SET TASK 1:
Answer these questions using the std::embed excerpt.
(a) Which resource is named as an example of one that cannot be sized or sought in some implementations?
(b) For proposals such as p0466r1, what did Core indicate it preferred?
(c) What extra parameter can the user supply to avoid compiler lockups?
SET TASK 2: Go on with the std::embed excerpt, starting right after its last sentence.
Begin DOCUMENT EXCERPT
There is precedent for specifying library features that are implemented only through compile-time compiler intrinsics (type_traits, source_location, and similar utilities). Core -- for other proposals such as p0466r1 - Layout-compatibility and Pointer-interconvertibility Traits -- indicated their preference in using a constexpr magic function implemented by intrinsic in the standard library over some form of template <auto X> thing { /* implementation specified */ value; }; construct. However, it is important to note that [p0466r1] proposes type traits, where as this has entirely different functionality, and so its reception and opinions may be different.

4.3.2. Binary Only

Creating two separate forms or options for loading data that is meant to be a "string" always fuels controversy and debate about what the resulting contents should be. The problem is sidestepped entirely by demanding that the resource loaded by std::embed represents the bytes exactly as they come from the resource. This prevents encoding confusion, conversion issues, and other pitfalls related to trying to match the user’s idea of "string" data or non-binary formats. Data is received exactly as it is from the resource as defined by the implementation, whether it is a supposed text file or otherwise. std::embed( "my_text_file.txt" ) and std::embed( "my_binary_file.bin" ) behave exactly the same concerning their treatment of the resource.

4.3.3. Constexpr Compatibility

The entire implementation must be usable in a constexpr context. It is not just for the purposes of processing the data at compile time, but because it matches existing implementations that store strings and huge array literals into a variable via #include. These variables can be constexpr: to not have a constexpr implementation is to leave many of the programmers who utilize this behavior without a proper standardized tool.

4.3.4. Optional Limit

Consider some file-based resources that are otherwise un-sizeable and un-seek/tellable in various implementations such as /dev/urandom. Telling the compiler to go fetch data from this resource infinitely can result in compiler lockups or worse: therefore, the user can specify another parameter -- a numeric limit to stop things.

4.3.5. Statically Polymorphic

While returning std::byte is valuable, it is impossible to reinterpret_cast or bit_cast certain things at compile time. This makes it impossible in a constexpr context to retrieve the actual data from a resource without tremendous boilerplate and work that every developer will have to do.
End DOCUMENT EXCERPT
Begin DATA EXCERPT
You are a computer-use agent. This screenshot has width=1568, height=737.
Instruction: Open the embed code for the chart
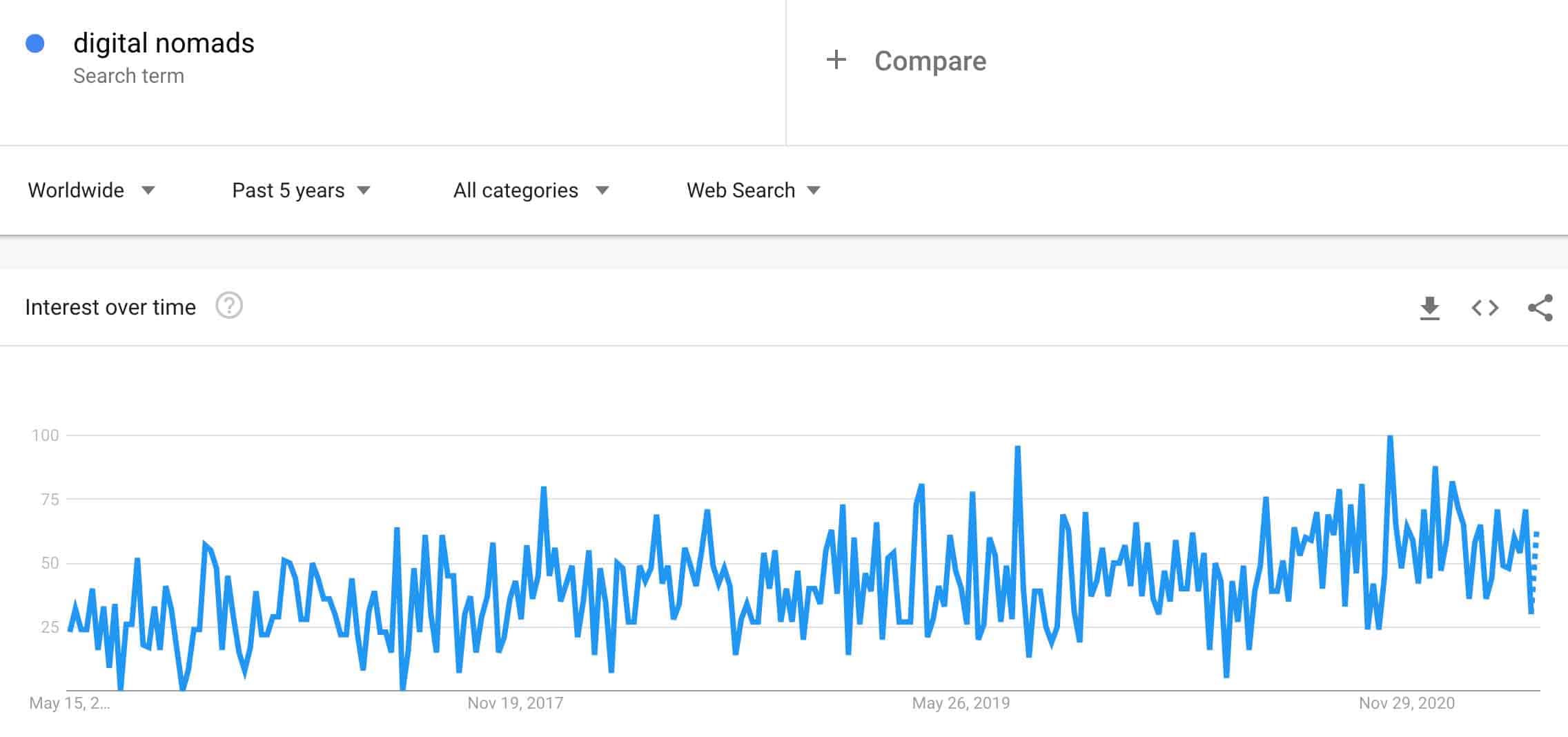[1485, 308]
End DATA EXCERPT
TASK ANSWER 1:
(a) /dev/urandom
(b) A constexpr magic function implemented by intrinsic in the standard library
(c) A numeric limit that stops the fetching of data

TASK ANSWER 2:
5. Changes to the Standard

Wording changes are relative to [n4842].

5.1. Intent

The intent of the wording is to provide a function that:

handles the provided resource identifying string_view in an implementation-defined manner;
and, returns the specified constexpr span representing either the bytes of the resource or the bytes view as the type T.

The wording also explicitly disallows the usage of the function outside of a core constant expression by marking it consteval, meaning it is ill-formed if it is attempted to be used at not-constexpr time (std::embed calls should not show up as a function in the final executable or in generated code). The program may pin the data returned by std::embed through the span into the executable if it is used outside a core constant expression.

5.2. Proposed Feature Test Macro

The proposed feature test macros are __cpp_lib_embed for the library and __cpp_pp_depend for the preprocessor functionality.

5.3. Proposed Wording

Append to §14.8.1 Predefined macro names [cpp.predefined]'s Table 16 with one additional entry:

Macro name Value
__cpp_pp_depend 202006L

Macro name	Value
__cpp_pp_depend	202006L

Add a new section §15.4 Dependency [cpp.depend]:

15.4 Dependency [cpp.depend]
¹ A #depend directive establishes inputs or family of inputs upon which a translation unit depends.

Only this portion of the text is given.